La final de la Copa Libertadores entre River y Flamengo se muda a Lima

La Conmebol confirmó que el partido decisivo se jugará en el estadio Monumental de Lima, y no en Santiago de Chile debido al conflicto social que se vive en el país trasandino.

La final de la Copa Libertadores entre River y Flamengo de Brasil cambió de sede y en lugar de Santiago de Chile la Conmebol decidió que se dispute en  Lima, el sábado 23 de este mes, según se confirmó oficialmente.

Tras arduas negociaciones que se llevaron a cabo en el edificio central de la Conmebol en la localidad paraguaya de Luque, en donde estuvieron representantes del organismo, además de River, Flamengo y las asociaciones de fútbol de ambos países, y de Chile, se decidió cambiar la sede de la final.

La decisión obedeció a los graves problemas sociales que se registran en Chile, debido a las protestas contra el Gobierno de Sebastián Piñera ya que el escenario elegido, en un principio, era el estadio Nacional de Santiago.

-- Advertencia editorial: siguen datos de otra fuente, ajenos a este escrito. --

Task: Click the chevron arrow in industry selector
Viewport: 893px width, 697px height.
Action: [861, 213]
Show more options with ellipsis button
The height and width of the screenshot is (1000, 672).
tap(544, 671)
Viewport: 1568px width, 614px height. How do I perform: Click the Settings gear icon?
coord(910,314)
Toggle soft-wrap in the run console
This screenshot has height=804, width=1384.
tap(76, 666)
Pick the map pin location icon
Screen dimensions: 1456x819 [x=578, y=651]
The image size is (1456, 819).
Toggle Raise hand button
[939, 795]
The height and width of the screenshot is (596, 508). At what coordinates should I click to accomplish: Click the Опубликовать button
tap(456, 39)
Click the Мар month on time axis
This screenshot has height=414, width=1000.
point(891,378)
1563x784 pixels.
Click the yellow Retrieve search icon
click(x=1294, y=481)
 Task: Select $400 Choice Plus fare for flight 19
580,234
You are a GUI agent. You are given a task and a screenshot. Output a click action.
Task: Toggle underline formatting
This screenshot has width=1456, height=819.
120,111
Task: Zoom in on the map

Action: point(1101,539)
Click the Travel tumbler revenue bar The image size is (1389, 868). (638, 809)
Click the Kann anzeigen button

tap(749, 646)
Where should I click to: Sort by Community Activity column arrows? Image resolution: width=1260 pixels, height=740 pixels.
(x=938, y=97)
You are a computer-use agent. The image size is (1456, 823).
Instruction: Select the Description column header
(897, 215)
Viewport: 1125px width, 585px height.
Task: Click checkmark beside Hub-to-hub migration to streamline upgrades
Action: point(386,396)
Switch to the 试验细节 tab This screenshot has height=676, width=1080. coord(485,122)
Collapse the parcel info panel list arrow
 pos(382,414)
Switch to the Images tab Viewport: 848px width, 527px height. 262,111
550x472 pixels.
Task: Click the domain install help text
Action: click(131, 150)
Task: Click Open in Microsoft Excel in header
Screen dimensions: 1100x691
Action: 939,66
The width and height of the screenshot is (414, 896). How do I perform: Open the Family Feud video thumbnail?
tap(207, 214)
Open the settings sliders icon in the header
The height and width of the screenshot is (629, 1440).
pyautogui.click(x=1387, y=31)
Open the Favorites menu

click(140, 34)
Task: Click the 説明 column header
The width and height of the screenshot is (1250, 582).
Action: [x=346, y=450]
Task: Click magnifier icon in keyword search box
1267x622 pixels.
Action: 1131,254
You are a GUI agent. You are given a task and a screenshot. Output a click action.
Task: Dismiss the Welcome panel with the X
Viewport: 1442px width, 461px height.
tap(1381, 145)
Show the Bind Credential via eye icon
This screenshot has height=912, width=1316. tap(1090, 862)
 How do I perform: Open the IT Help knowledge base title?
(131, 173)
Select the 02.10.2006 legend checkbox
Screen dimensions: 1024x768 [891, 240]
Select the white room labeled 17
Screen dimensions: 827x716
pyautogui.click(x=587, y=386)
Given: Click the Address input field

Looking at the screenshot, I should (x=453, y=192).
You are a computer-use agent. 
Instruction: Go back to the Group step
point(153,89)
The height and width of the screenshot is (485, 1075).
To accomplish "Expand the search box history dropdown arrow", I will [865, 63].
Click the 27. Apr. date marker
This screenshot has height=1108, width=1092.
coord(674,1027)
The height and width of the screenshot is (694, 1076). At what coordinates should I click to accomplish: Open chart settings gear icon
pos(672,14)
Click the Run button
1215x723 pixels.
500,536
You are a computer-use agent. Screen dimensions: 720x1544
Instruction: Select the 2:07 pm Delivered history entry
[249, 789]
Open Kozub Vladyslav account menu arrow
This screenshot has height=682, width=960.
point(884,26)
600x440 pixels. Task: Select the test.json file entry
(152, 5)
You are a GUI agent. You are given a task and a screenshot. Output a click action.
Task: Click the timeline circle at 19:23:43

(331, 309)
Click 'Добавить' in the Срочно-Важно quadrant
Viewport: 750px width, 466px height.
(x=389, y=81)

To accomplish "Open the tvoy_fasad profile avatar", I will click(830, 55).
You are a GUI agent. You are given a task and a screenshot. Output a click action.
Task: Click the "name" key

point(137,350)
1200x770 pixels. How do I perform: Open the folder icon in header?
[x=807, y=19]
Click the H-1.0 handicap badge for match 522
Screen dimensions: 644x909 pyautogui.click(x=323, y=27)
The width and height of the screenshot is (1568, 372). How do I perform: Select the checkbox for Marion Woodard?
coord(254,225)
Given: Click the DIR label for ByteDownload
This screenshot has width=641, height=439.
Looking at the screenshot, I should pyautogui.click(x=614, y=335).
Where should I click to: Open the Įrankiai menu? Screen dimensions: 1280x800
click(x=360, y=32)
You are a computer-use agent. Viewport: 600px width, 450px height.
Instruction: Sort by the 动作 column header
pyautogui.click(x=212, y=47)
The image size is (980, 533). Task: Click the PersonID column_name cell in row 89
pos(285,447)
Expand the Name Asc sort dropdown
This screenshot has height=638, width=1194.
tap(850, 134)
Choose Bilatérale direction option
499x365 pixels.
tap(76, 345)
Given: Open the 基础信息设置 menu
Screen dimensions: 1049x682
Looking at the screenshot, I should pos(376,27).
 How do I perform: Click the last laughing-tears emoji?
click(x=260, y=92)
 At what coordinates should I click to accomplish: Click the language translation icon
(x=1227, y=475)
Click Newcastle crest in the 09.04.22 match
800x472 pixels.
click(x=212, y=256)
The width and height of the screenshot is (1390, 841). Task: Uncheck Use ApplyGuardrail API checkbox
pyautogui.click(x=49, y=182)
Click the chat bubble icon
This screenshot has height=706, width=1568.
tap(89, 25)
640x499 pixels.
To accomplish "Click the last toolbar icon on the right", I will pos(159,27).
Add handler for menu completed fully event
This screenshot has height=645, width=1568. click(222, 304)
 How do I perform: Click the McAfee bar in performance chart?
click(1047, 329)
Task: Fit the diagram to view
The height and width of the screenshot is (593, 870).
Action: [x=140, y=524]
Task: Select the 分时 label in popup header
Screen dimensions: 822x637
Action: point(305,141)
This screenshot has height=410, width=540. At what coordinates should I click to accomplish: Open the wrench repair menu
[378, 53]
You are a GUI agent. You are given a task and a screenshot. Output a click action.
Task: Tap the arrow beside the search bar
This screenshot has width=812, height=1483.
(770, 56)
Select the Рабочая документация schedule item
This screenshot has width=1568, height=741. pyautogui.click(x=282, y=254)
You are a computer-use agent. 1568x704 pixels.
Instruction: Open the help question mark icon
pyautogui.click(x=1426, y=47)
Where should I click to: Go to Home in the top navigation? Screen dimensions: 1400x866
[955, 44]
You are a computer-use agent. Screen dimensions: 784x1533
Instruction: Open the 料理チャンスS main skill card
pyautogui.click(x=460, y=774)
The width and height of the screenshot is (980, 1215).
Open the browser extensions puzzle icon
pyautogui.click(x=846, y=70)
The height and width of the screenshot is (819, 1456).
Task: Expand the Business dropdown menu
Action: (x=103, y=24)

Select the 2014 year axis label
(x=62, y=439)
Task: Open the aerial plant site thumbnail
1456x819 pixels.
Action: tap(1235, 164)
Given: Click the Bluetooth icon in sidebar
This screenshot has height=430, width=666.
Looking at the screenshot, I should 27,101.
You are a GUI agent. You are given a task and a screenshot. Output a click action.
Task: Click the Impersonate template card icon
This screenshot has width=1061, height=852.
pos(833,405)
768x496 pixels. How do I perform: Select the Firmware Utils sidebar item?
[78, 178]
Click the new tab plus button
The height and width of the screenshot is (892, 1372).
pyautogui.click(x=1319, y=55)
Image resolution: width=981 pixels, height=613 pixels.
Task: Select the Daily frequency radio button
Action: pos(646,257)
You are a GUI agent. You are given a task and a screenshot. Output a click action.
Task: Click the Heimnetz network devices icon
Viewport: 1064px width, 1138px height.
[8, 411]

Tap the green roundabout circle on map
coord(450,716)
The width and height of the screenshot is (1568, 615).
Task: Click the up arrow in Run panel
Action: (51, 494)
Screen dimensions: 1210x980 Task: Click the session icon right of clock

Lima se impuso a ciudades como Asunción de Paraguay y hasta Medellín, que querían acoger el partido, pero las partes se pusieron de acuerdo en recalar en el estadio Monumental de Lima, con capacidad para 80.000 personas.

En el bagaje de rumores que circularon en las últimas horas, varias ciudades se disputaban por quedarse con la sede que le iban a sacar a Santiago de Chile, y si bien la Conmebol quería que se dispute en el continente, los nombres de Miami y Qatar, estuvieron en el medio.

El presidente de la Conmebol, Alejandro Domínguez, aseguró que la decisión de mudar la final de la Copa Libertadores de Santiago de Chile a Lima, “fue la opción más viable”, habida cuenta la crisis social que se vive en el país trasandino.

“Tuvimos que encontrar la opción más viable. Ambos clubes están haciendo un esfuerzo enorme para dar a entender que nos lleva a tomar esta decisión. Teniendo las garantías del gobierno peruano, es que se hace el partido en Lima”, expresó Domínguez en la conferencia de prensa que brindó en el edificio de la Conmebol.

Domínguez estuvo acompañado por los presidentes de Flamengo y River, Rodolfo Landim y Rodolfo D Onofrio, respectivamente, además de los responsables de la Confederación Brasileña de Fútbol (CBF), Rogério Caboclo, y la Asociación del Fútbol Argentino (AFA), Claudio “Chiqui” Tapia.

“Esta es una decisión de fuerza mayor. Lima está equidistante para ambos países”, expresó Domínguez, quien reconoció que hacía un año venían trabajando para que la final se realizara en Chile.